Stunning defeats for Britain’s Conservative Party in Scottish local elections have shaken the government and threaten to loosen the nearly three-century union of England and Scotland.
Victories by the left-of-center Labor Party and independence-seeking nationalists in the Thursday voting left no local councils in Conservative hands.
Labor, which has huge leads over the Conservatives in national opinion polls, now is in charge of most of Scotland’s local authorities.
Labor and the centrist Liberal Democrats promise a Scottish parliament to create a degree of devolved government, while the nationalists want to break from the United Kingdom of England, Scotland, Wales and Northern Ireland.
With results declared from 28 of 29 new, restructured local councils, Labor had won 20, the Scottish National Party three and Independents two. No party had overall control in three districts.
The Conservatives had scant chance of winning the sole district being declared today, Argyll and Bute.
“We have had a very disappointing outing,” acknowledged Scottish Conservative Party chairman Sir Michael Hirst.

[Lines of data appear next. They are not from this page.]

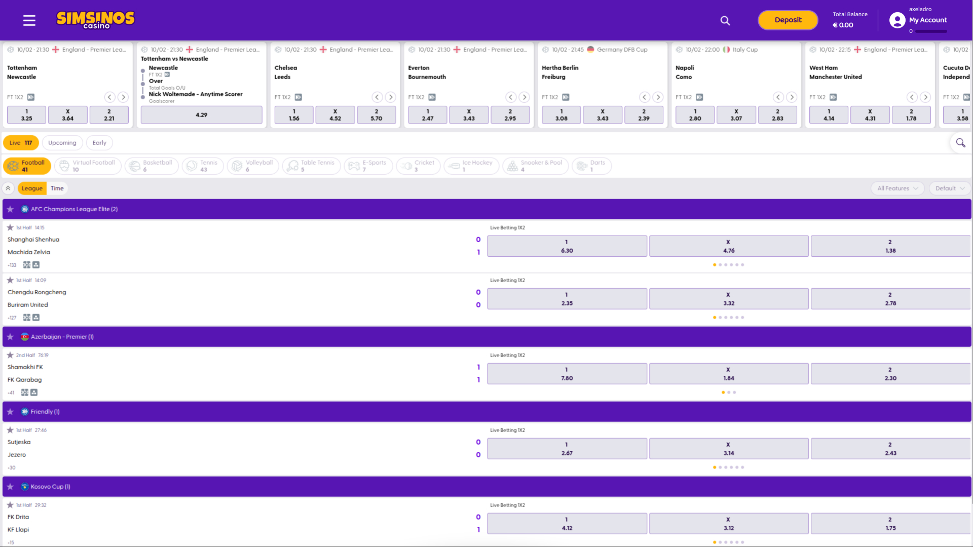Select the Ice Hockey sport filter
The width and height of the screenshot is (973, 547).
471,166
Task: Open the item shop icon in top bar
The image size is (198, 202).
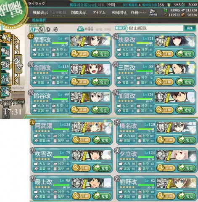Action: tap(153, 12)
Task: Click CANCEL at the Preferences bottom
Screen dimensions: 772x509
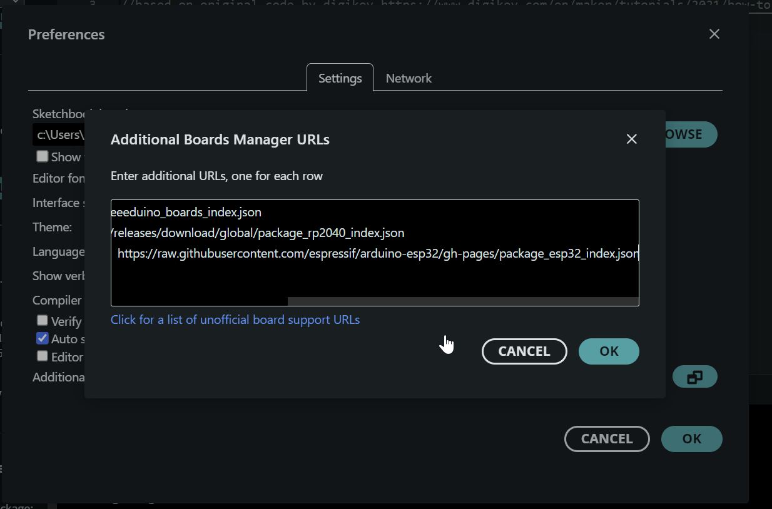Action: click(x=606, y=438)
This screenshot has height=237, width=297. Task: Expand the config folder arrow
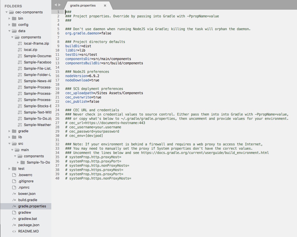click(x=9, y=25)
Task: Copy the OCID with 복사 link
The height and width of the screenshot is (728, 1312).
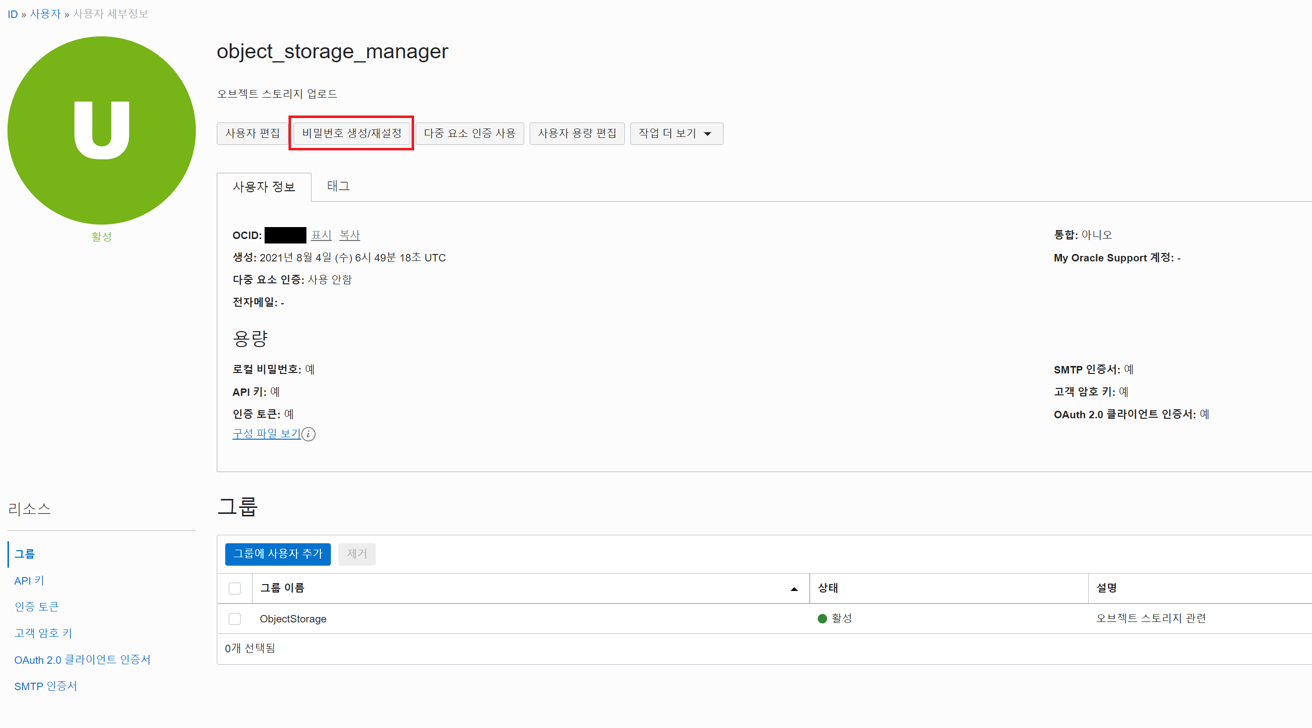Action: click(349, 235)
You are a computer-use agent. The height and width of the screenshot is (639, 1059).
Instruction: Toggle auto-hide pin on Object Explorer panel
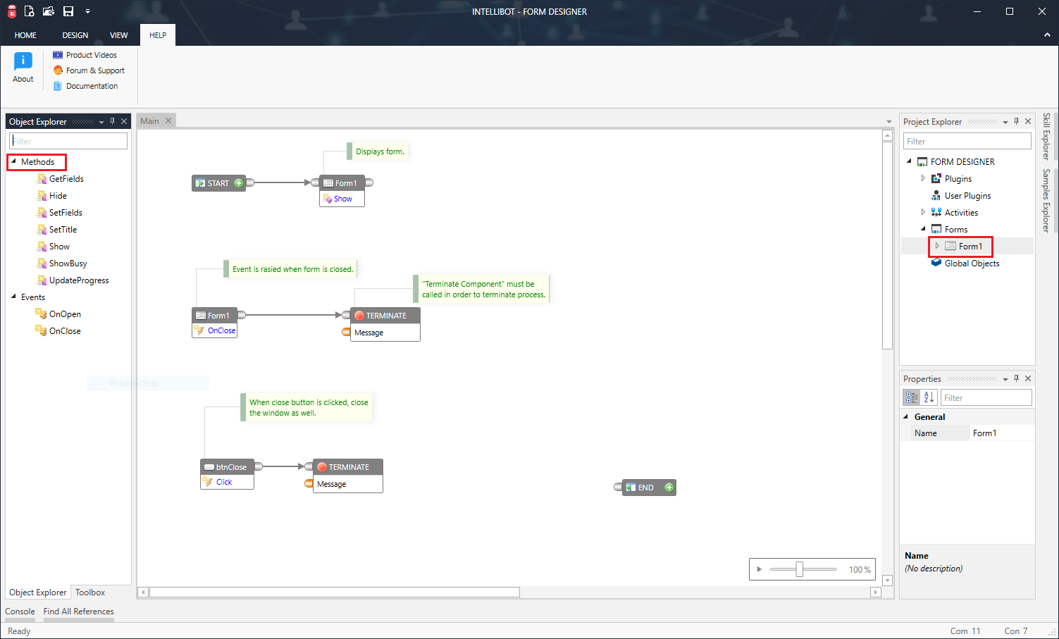point(112,121)
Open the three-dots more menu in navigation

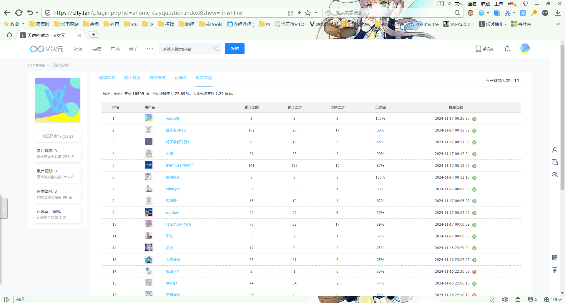[150, 49]
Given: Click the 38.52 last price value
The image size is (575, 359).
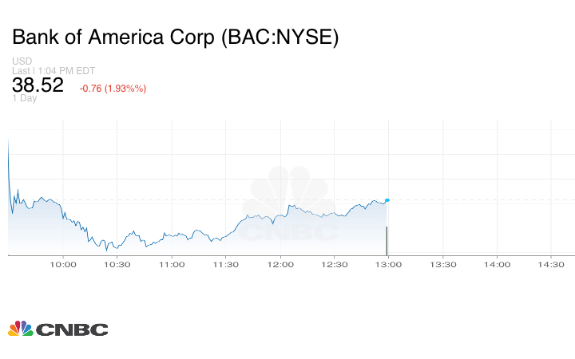Looking at the screenshot, I should 38,85.
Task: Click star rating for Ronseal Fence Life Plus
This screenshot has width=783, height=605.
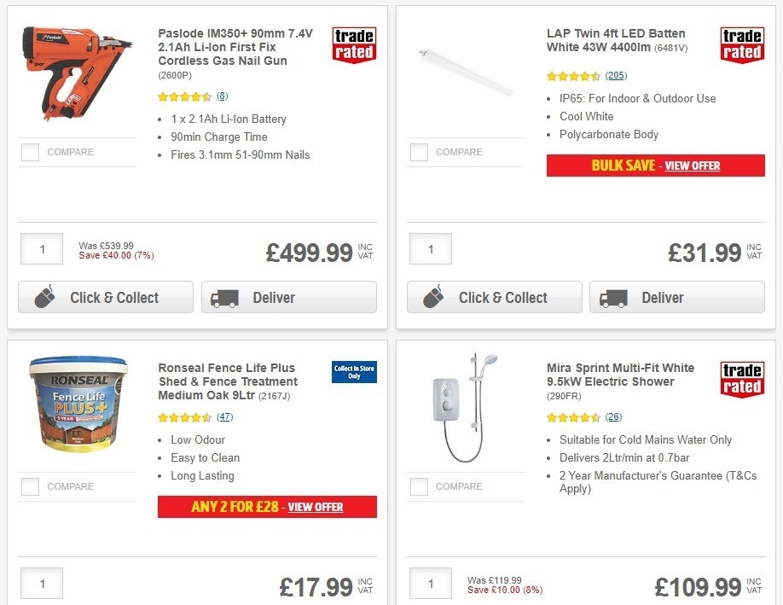Action: 183,417
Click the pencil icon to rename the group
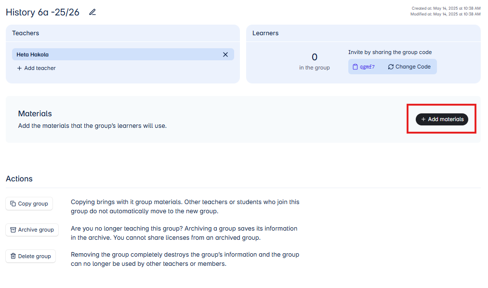Image resolution: width=488 pixels, height=288 pixels. click(x=92, y=12)
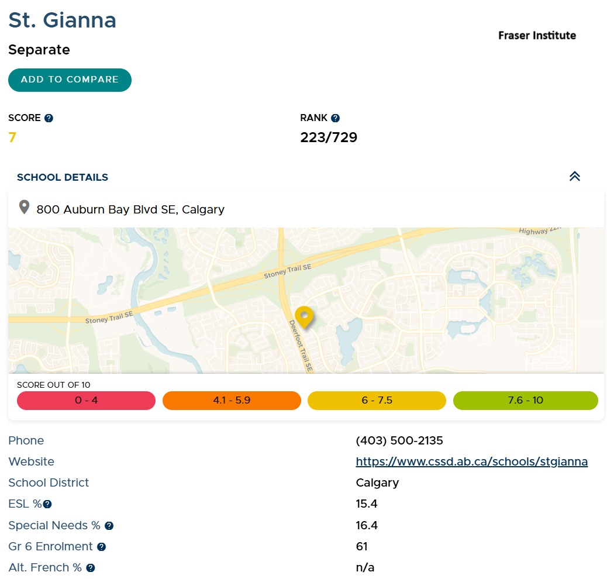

” … But this is not the time to lose our nerve,” he added, signaling that Prime Minister John Major’s Conservatives will stick to their lone stance of keeping government under a single Parliament in London.
The British Broadcasting Corp. predicted that Labor would get 47 percent of the Scottish vote, the nationalists 27 percent, the Conservatives 11 percent and the Liberal Democrats 6 percent.
Of the 1,161 seats in the new councils, Labor had 612, the nationalists 177, Conservatives 79, the centrist Liberal Democrats 120, and independents the remainder.
Some believe a defeat next month in England and Wales might prompt a challenge to Major’s leadership of the party before the end of the year.